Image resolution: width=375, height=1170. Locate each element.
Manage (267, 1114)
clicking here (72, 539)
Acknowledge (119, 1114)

--------------------------------------------------

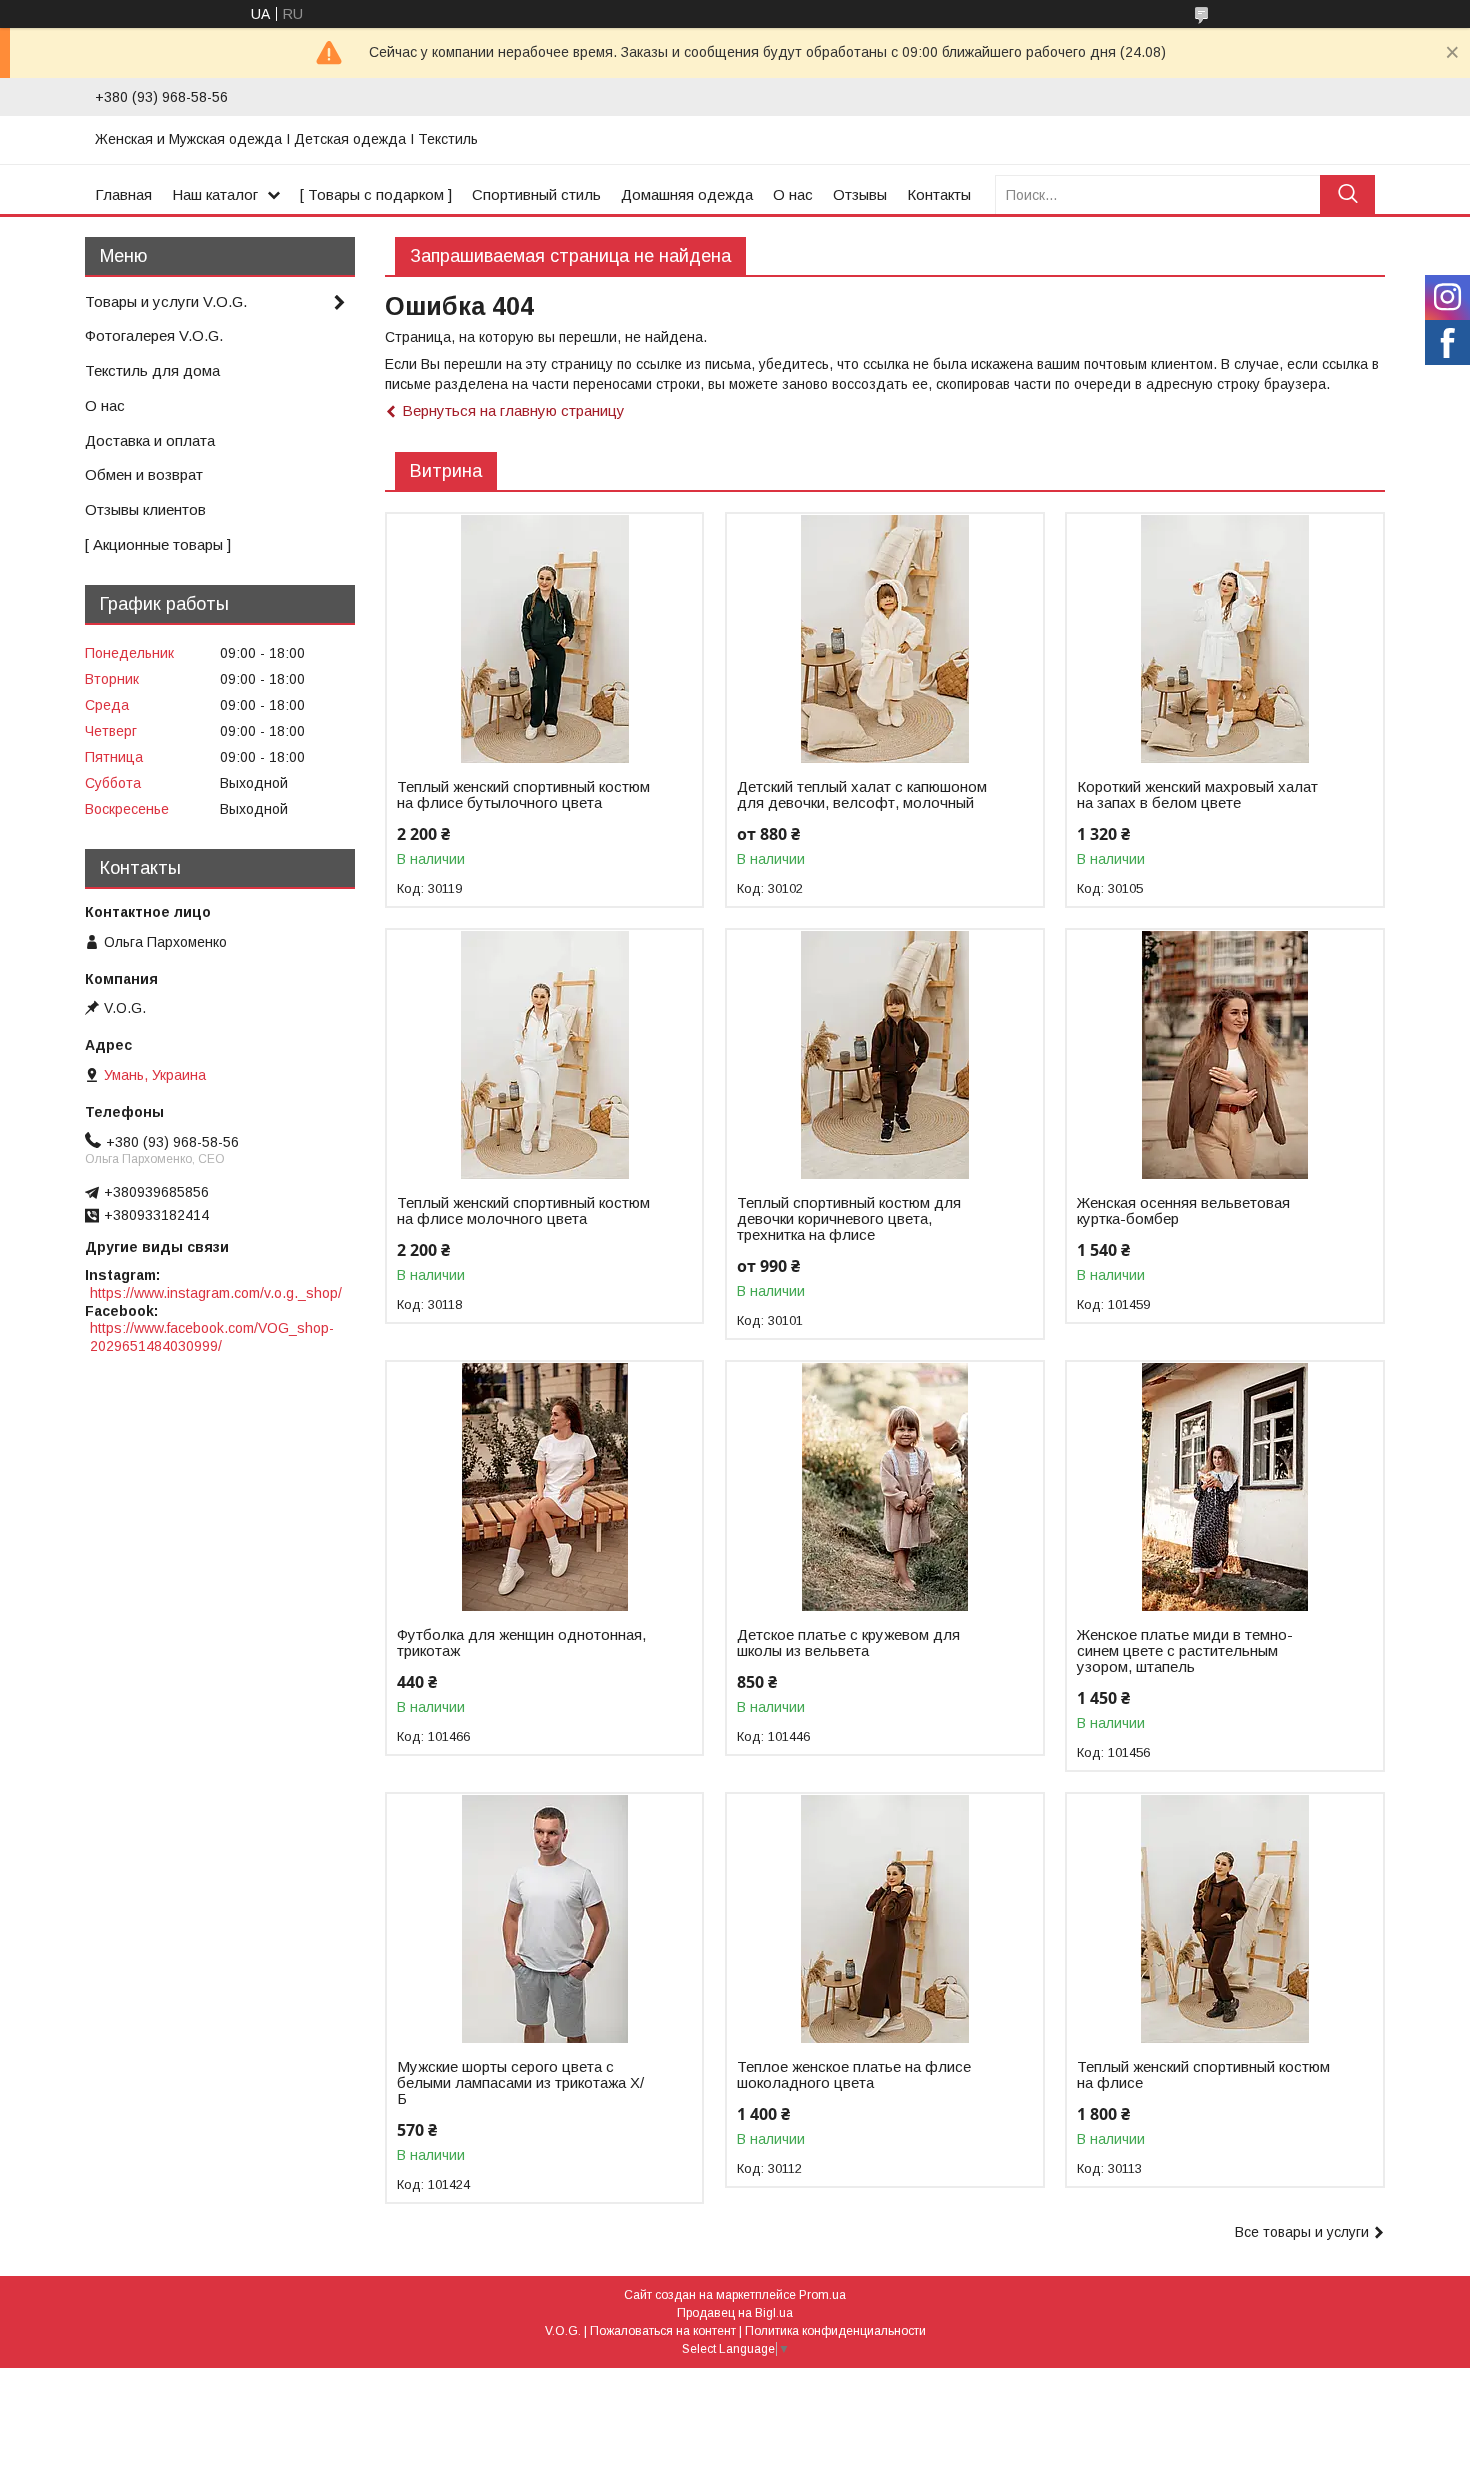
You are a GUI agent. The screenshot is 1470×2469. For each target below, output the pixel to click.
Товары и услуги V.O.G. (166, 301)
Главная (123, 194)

--------------------------------------------------

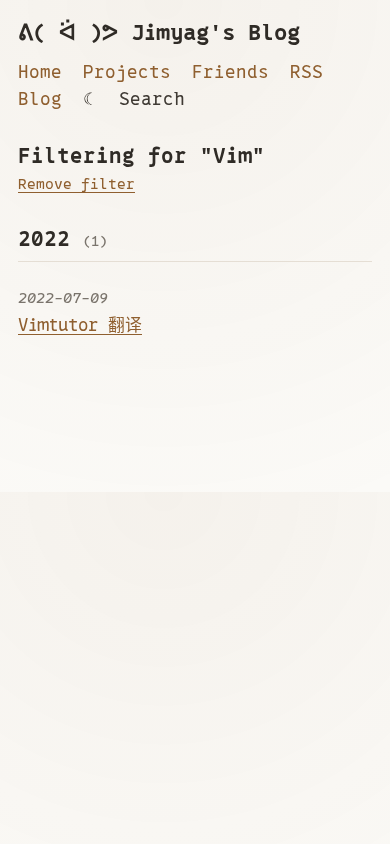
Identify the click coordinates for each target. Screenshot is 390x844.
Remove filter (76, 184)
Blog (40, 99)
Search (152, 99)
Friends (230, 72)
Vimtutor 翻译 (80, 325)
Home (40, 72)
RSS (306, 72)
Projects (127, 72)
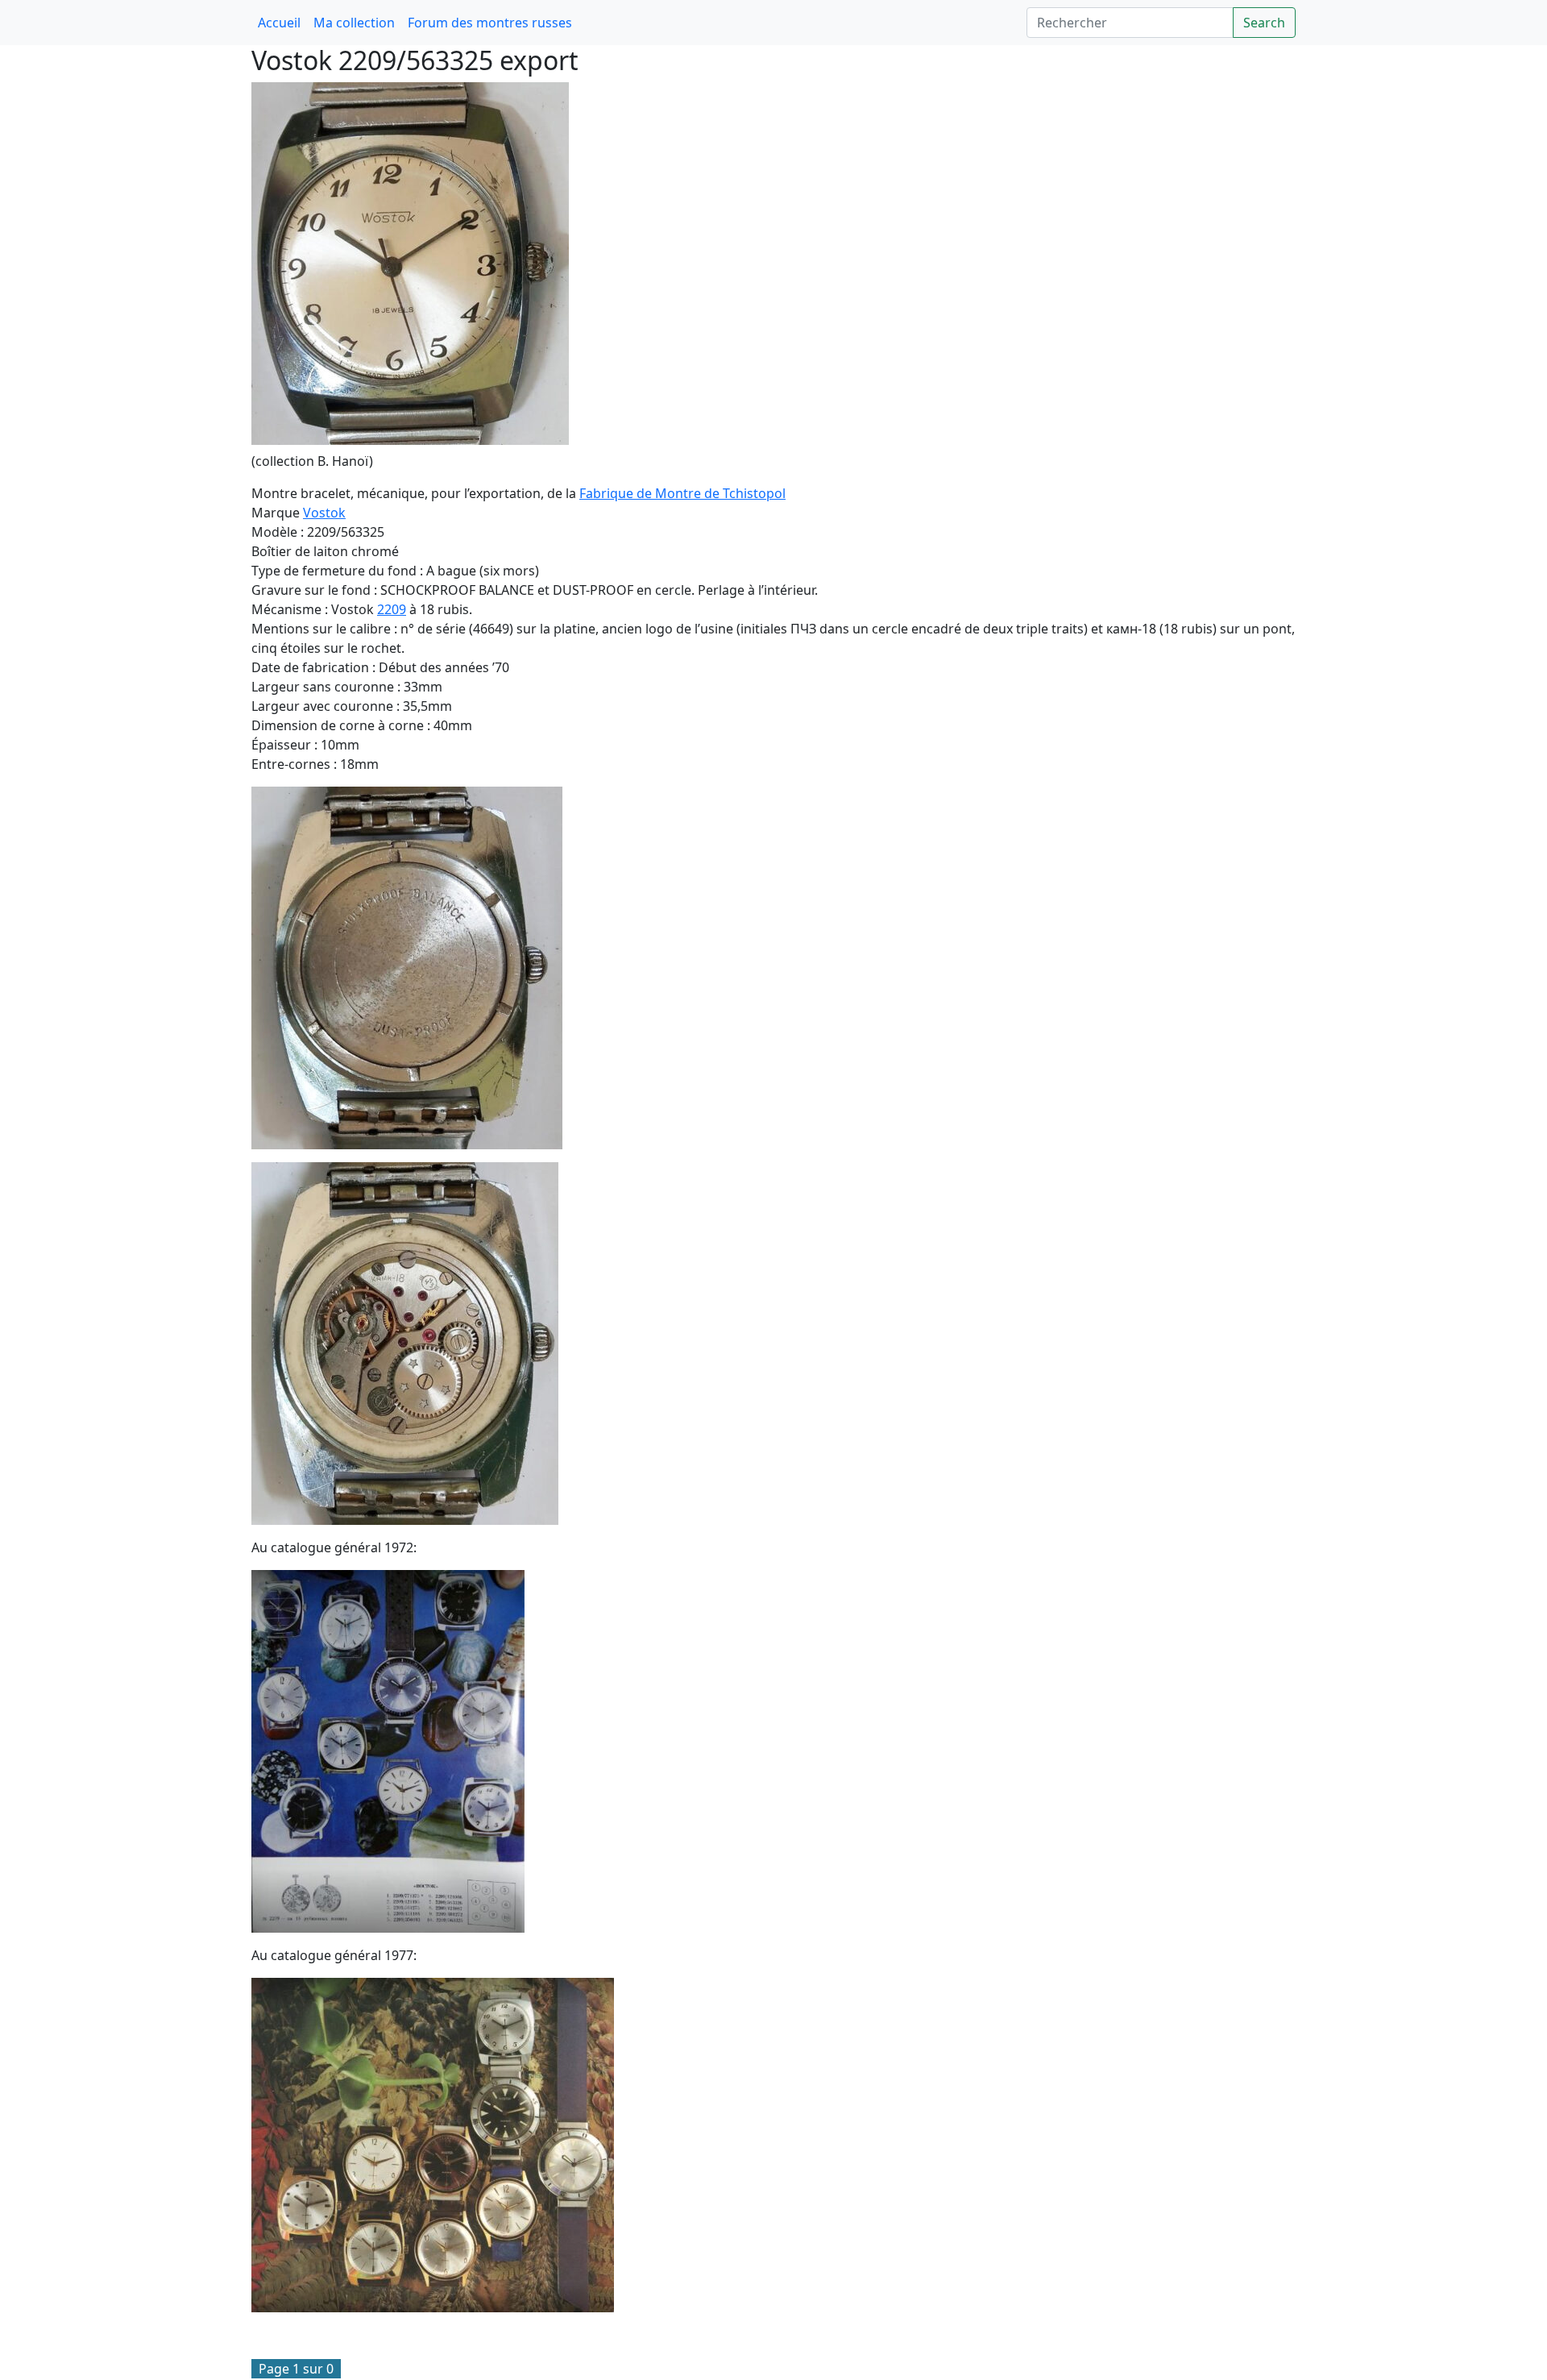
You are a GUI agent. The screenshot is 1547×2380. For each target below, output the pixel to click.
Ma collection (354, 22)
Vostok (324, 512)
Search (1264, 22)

--------------------------------------------------

Problem requirements ▸
Copy the lines above exactly, starting at the one with "Vimtutor 翻译 (80, 325)" and ending at the one with "Search (1264, 22)", both included. Leave out any pictures and add nothing else.

Task response ▸
Vimtutor 翻译 (80, 325)
Home (40, 72)
RSS (306, 72)
Projects (127, 72)
You are a GUI agent. The screenshot is 1547×2380. For each target below, output the pixel to click.
Ma collection (354, 22)
Vostok (324, 512)
Search (1264, 22)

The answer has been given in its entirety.